Gravity is 9.8 m/s² means means every second distance travelled
increases by the distance in the previous second plus an extra 9.8m
during last second it fell 38m
previous second dist = 38 - 9.8m = 28.2
previous second = 28.2 - 9.8m = 18.4m
distance left = 18.4 - 9.8m = 8.6m
(so actually less than a second as it only travelled 8.6m)
total distance h = 38 + 28.2 + 18.4 + 8.6 = 93.2m

hope this is what is required

Answer 2

During the final second of its fall, it falls a distance of 38m.

Its average speed during that final second was 38 m/s.

But we know that it gained 9.8 m/s of speed during that second.

Its speed at the end of that second must have been (38+4.9) = 42.9 m/s ,
and at the beginning of that second must have been (38-4.9) = 33.1 m/s .
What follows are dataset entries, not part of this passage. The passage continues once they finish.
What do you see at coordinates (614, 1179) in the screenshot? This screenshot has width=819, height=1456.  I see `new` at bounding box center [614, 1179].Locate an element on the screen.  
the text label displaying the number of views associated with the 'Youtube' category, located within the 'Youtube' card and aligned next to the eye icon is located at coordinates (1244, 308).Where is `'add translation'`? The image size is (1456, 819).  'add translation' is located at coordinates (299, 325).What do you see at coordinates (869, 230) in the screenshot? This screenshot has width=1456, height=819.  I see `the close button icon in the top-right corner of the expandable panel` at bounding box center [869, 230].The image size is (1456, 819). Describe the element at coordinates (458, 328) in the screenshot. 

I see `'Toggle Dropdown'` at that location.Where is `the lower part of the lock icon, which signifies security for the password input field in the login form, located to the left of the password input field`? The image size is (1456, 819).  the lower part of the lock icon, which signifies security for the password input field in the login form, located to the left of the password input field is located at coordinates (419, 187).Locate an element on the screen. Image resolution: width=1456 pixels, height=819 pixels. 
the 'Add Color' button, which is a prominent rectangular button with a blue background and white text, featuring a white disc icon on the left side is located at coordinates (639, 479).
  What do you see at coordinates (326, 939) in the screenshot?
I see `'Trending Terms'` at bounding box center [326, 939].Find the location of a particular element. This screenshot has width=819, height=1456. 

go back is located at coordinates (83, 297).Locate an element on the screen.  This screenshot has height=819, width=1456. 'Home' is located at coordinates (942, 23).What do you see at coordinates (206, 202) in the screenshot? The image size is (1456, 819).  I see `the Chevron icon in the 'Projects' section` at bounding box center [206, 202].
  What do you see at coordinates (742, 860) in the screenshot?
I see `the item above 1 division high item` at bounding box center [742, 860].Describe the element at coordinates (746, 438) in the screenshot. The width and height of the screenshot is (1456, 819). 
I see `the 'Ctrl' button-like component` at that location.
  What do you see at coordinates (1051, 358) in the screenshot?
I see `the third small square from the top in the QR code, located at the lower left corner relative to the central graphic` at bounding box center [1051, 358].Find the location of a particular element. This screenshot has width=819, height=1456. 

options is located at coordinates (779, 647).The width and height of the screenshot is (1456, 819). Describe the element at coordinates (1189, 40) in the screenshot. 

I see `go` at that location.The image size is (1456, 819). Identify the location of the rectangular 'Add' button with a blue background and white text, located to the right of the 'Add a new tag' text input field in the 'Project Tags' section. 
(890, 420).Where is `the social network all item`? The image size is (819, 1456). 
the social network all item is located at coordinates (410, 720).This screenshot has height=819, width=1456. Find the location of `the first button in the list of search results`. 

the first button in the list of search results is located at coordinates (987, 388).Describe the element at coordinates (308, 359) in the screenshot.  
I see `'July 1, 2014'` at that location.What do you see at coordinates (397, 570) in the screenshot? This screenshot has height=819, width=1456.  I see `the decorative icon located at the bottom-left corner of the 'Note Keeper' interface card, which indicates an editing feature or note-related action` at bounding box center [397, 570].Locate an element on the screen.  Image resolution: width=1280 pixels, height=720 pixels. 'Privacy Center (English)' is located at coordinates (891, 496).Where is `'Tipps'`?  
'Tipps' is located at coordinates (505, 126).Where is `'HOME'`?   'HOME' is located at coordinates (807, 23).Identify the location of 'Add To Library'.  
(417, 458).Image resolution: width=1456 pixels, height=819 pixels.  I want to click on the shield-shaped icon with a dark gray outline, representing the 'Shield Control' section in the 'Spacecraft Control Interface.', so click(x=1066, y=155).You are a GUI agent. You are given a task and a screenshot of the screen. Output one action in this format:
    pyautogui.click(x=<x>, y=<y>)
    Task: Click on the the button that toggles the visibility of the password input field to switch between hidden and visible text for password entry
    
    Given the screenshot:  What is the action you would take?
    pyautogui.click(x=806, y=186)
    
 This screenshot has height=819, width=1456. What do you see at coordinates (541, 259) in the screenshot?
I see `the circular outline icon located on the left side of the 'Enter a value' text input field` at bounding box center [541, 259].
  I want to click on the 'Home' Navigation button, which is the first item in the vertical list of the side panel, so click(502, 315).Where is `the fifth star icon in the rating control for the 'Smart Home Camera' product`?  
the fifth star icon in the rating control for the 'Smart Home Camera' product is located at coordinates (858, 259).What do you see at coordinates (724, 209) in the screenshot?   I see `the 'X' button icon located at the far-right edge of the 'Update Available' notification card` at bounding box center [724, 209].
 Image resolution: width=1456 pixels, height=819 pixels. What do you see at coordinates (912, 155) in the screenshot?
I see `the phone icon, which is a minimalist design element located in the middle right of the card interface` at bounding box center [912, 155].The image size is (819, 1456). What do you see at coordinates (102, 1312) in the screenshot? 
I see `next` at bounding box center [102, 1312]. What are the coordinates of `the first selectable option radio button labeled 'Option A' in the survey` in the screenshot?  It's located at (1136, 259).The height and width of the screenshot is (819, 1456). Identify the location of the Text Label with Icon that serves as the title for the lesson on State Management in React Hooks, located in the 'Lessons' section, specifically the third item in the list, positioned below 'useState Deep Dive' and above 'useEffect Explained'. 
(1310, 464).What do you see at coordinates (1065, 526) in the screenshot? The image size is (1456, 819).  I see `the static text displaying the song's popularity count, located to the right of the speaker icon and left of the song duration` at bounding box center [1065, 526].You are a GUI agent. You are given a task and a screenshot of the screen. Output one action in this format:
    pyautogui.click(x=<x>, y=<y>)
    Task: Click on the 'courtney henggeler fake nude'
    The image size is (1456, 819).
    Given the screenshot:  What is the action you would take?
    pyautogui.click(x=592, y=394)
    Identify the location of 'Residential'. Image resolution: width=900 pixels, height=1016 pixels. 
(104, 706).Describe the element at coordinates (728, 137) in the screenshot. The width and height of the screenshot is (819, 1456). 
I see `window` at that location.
Since its speed at the beginning of the final second was  33.1 m/s,
that final second began at  (33.1/9.8) = 3.378 seconds after the drop.

All together, when the final second is added onto that, the object
fell for a total of  4.378 seconds.

  Distance of fall from rest = (1/2) (g) (t)²

                                      = (4.9 m/s²) (4.378 s)²

                                      = (4.9 m/s²) (19.163 s²)

                                      =      93.9  meters  .